Knowledge Base
Model Configuration
To use the knowledge base, you need to configure an embedding model (required) and a reranking model (optional). For related configurations, please refer to Model Configuration.
After configuration, you can enable the knowledge base feature in the conversation box on the notes page:
The model availability will be checked during the enabling process.
Knowledge Base Vector Calculation
The knowledge base feature is implemented based on RAG principles, by converting Markdown files into vectors for storage and search. The entire process is completed through the embedding model.
When using it for the first time, if there are existing Markdown files in the writing page, you can first perform a full calculation (optional):
You don't need to perform a full calculation every time you write afterwards.

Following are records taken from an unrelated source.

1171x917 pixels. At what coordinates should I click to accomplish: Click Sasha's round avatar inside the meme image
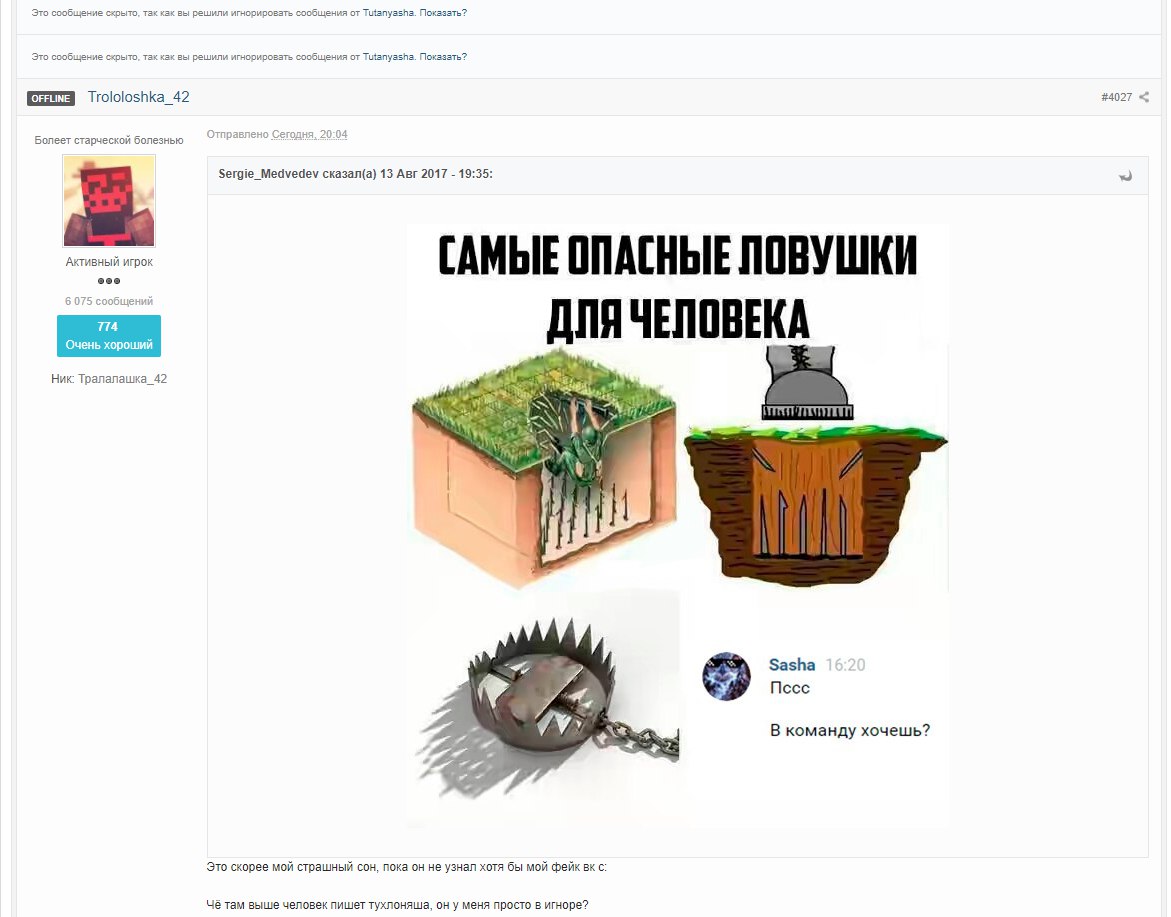pos(725,677)
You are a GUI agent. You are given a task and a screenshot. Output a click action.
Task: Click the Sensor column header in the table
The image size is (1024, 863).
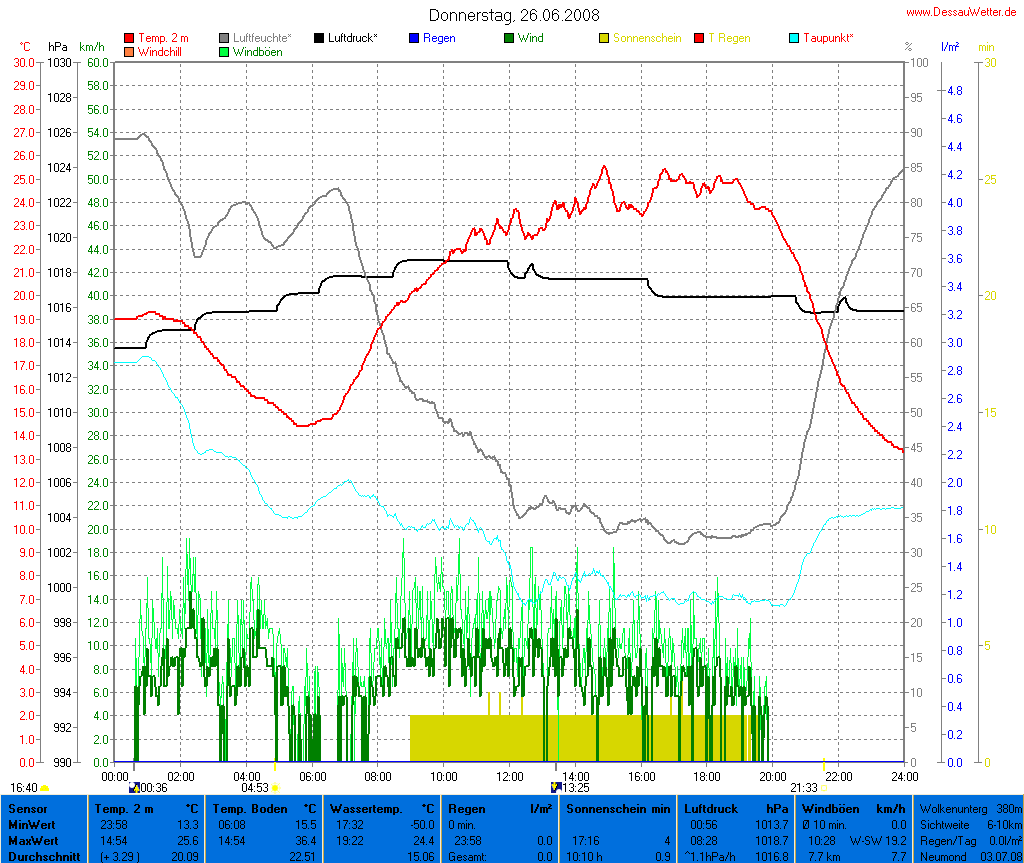point(27,808)
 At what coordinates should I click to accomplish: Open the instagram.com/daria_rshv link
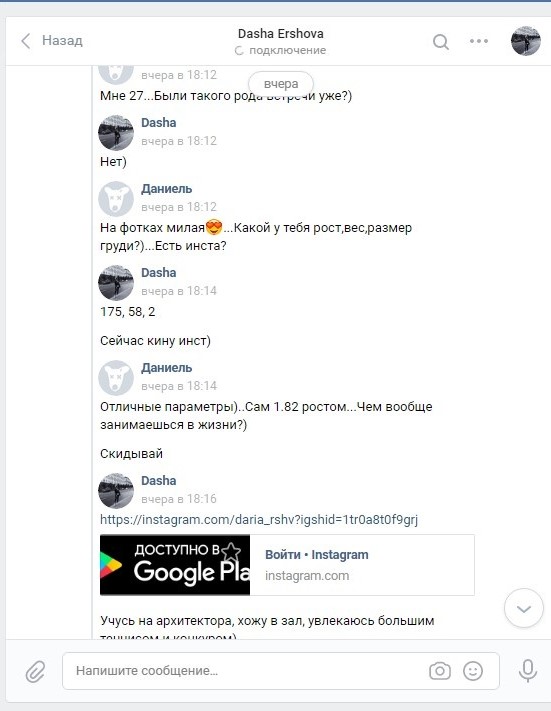coord(259,519)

The calculation will be done automatically when your writing is auto-saved.
This process will consume embedding model resources, so use it judiciously or consider using free models.
Parameter Settings
If you're not familiar with knowledge base-related concepts, you can ignore this section and use the default values.
When using the knowledge base, it may not always perfectly match the information you need. By adjusting parameters, you can more precisely control the retrieval effectiveness of the knowledge base:
- Chunk Size: The maximum number of characters in a text chunk. Larger chunks may contain more context but increase the complexity of vector calculations.
- Overlap Size: The number of overlapping characters between text chunks. Larger overlap can maintain context continuity.
- Retrieval Count: The number of related documents returned during retrieval. More documents may provide richer information but could also introduce noise.
- Similarity Threshold: The minimum similarity threshold between documents and queries. Only documents exceeding this threshold will be returned. Value range 0.0-1.0, higher values impose stricter requirements.